How to protect value in a distressed sale
Even under pressure, several steps materially improve the outcome:
- Stabilise what you can: protect cash flow, retain key customers and staff, and keep the business operating as normally as possible.
- Be transparent: buyers read hidden problems as risk. Surfacing issues early, with a plan, builds the trust that supports your price.
- Reduce reliance on you: a business that depends entirely on the owner is harder to sell and worth less, an issue worth addressing wherever time allows. See owner dependence and your sale price.
- Prepare the evidence: document the customer base, contracts and assets clearly, so a buyer can see the value beneath the distress. The business sale process still applies, just on a compressed timeline.
Where a good adviser fits
Selling a distressed business is one of the harder things an owner can face, and it is not a sale to run alone. The right advisers protect value, help manage creditors and directors' duties, and reach the buyers who see the upside rather than just the discount.
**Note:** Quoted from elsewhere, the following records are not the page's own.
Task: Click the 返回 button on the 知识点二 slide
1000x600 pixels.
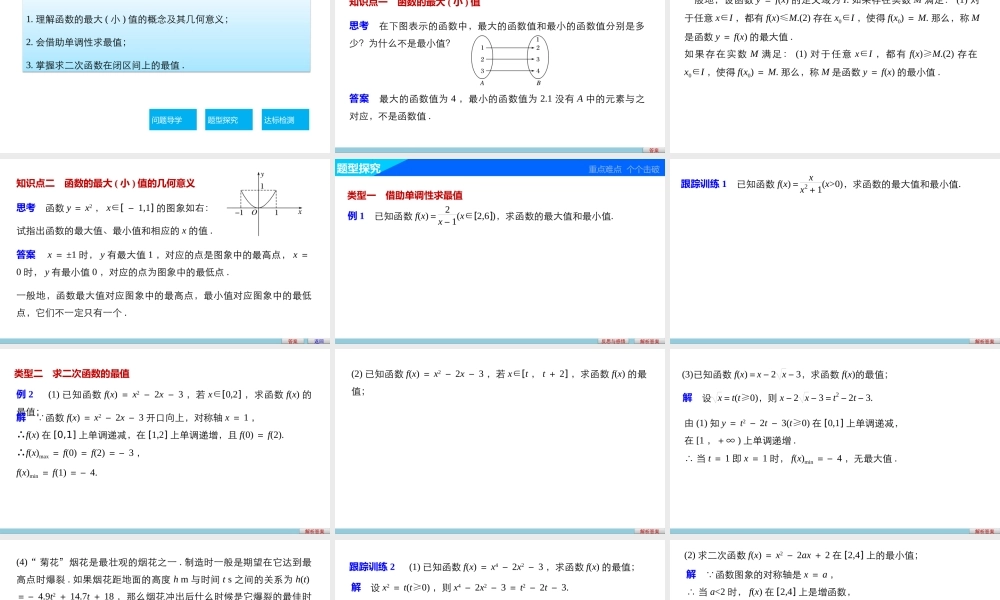Action: click(316, 342)
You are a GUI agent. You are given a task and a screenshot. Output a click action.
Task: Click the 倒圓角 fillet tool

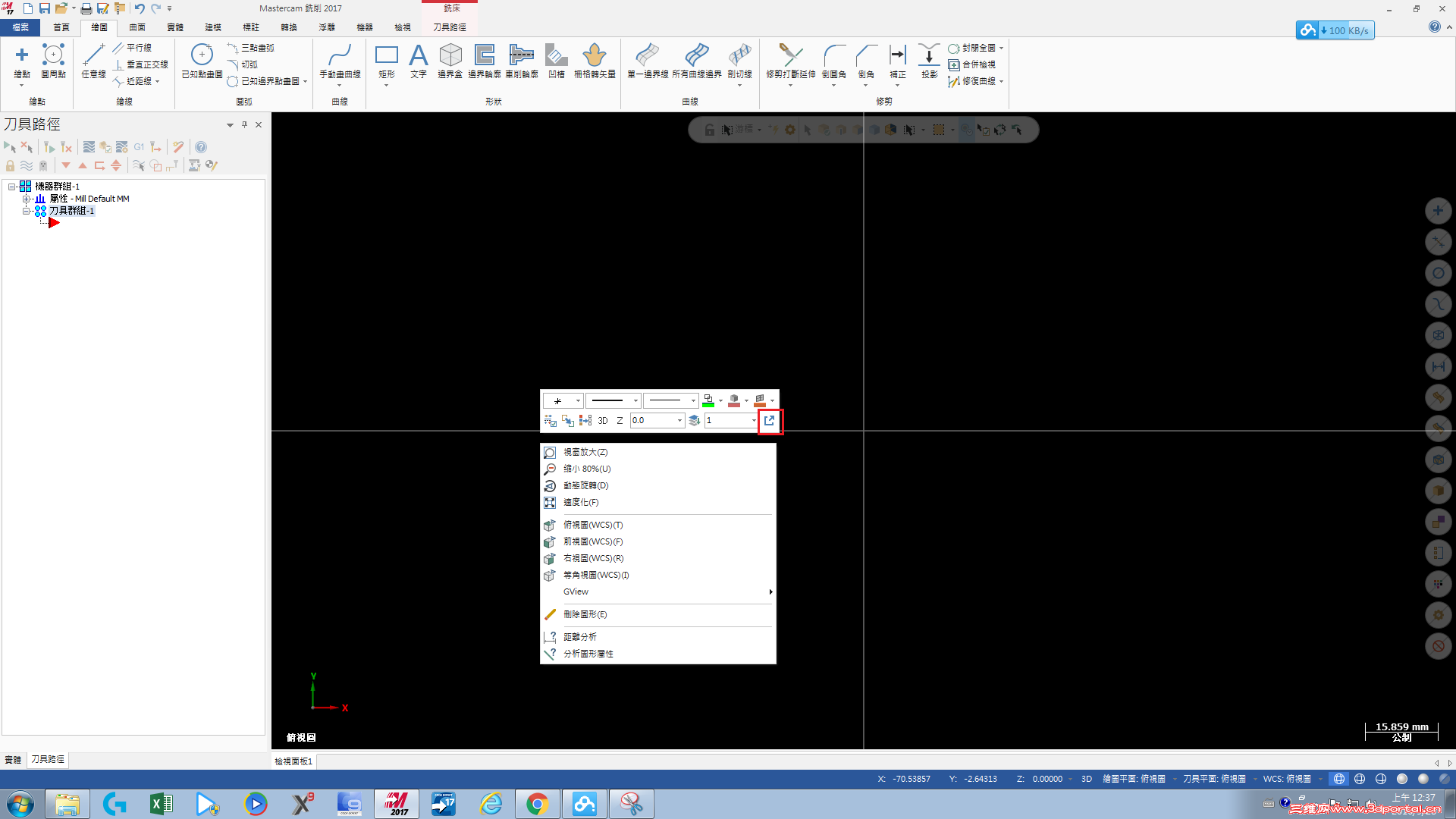(x=833, y=61)
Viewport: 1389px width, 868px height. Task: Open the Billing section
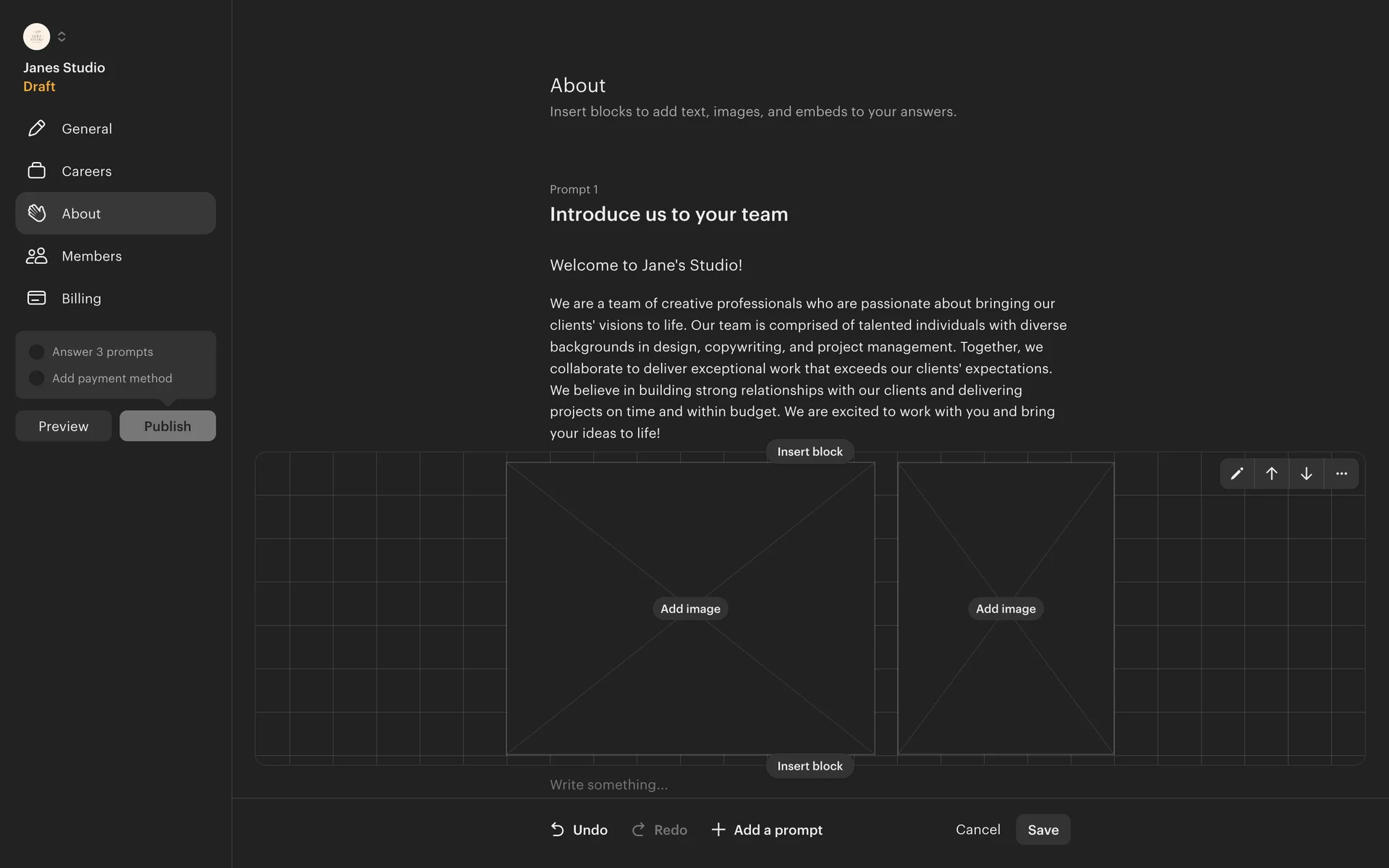82,299
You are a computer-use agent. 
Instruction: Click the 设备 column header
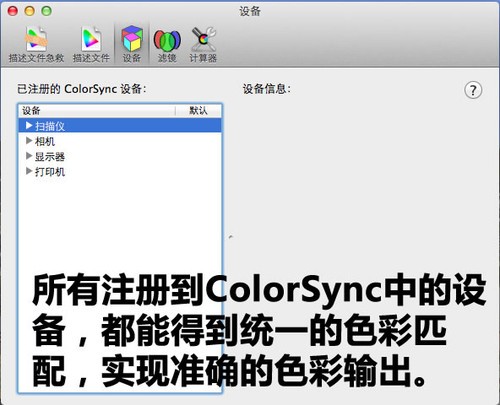click(x=97, y=110)
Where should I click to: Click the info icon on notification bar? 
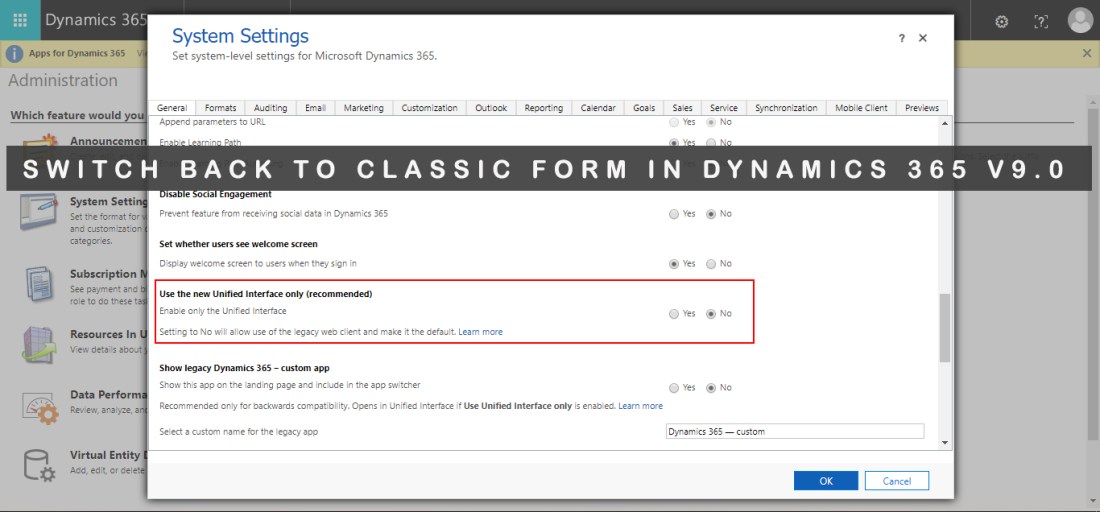coord(15,53)
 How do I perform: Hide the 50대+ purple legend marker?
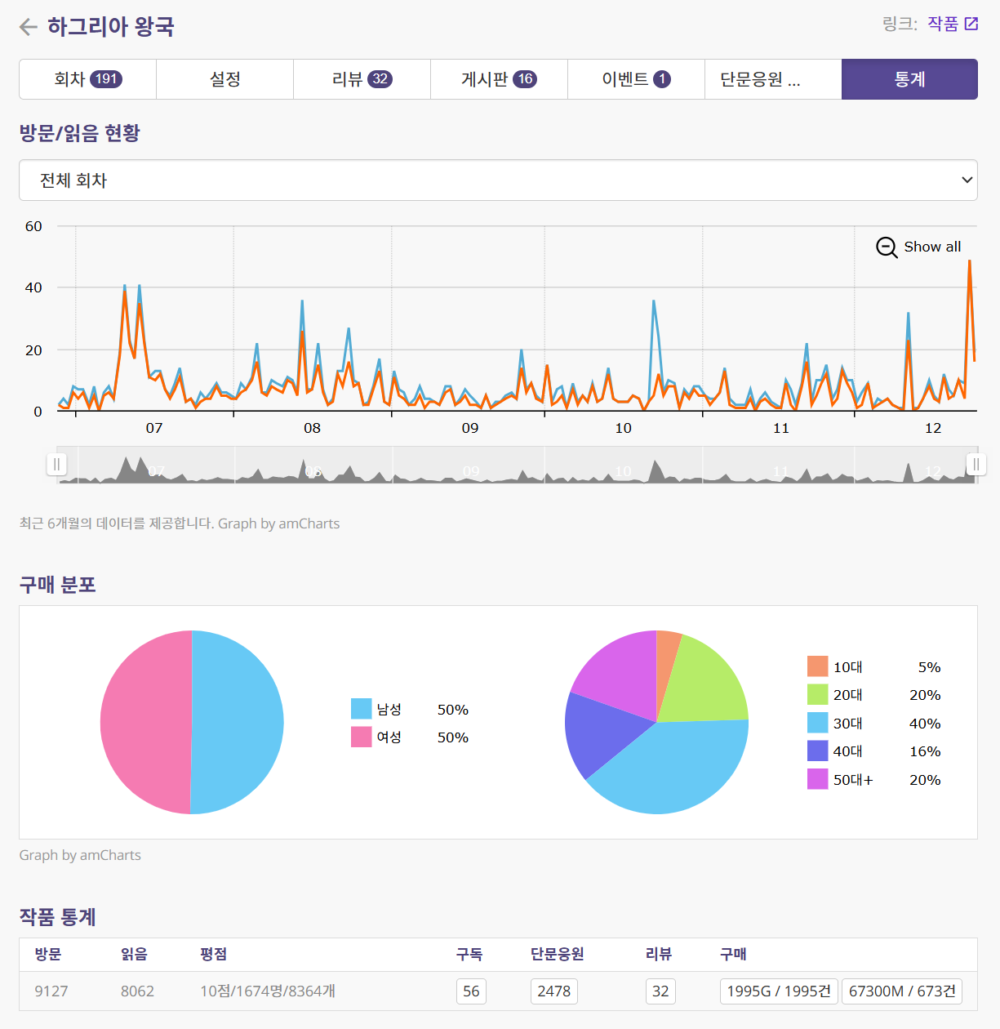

Exit Advisory Group helps owners of businesses in the $3M to $100M range navigate complex and time-pressured sales, including businesses under strain. If you are weighing your options, explore our business sales service, or read about preparing your business for sale to understand what protects value before you go to market. The earlier you start the conversation, the more options you keep.
Frequently asked questions
Can you sell a distressed business?
Yes. A distressed business, one facing cash flow problems, creditor pressure or declining performance, can still be sold, often to a buyer who values its customers, contracts or capabilities. The earlier you act, while the business is still solvent and you retain options, the more value and control you keep.
How do you value a distressed business?
A distressed business is valued on the underlying business once its immediate problems are addressed, not just its current losses. Buyers weigh the customer base, contracts, assets and turnaround potential against the debts, liabilities and risk they take on. Hidden liabilities are the biggest driver of a lower price.
Should I sell my business or go into administration?
Where possible, a solvent sale before formal insolvency usually protects more value and gives you more control than voluntary administration or liquidation. But it depends on the severity of the distress and your obligations to creditors, which is why early advice from an insolvency-aware adviser matters.
Who buys distressed businesses in Australia?
Buyers include strategic acquirers consolidating in your sector, competitors seeking your customers or capabilities, and investors who specialise in turnarounds. The right buyer values the underlying business and can address its problems, rather than simply chasing a bargain.
How can I get the best price for a distressed business?
Act early, be transparent about the position, and prepare the business as far as you can: stabilise cash flow, resolve what you can, and document the customer base and assets clearly. Reaching several genuinely interested buyers, rather than accepting the first low offer, is what protects the price.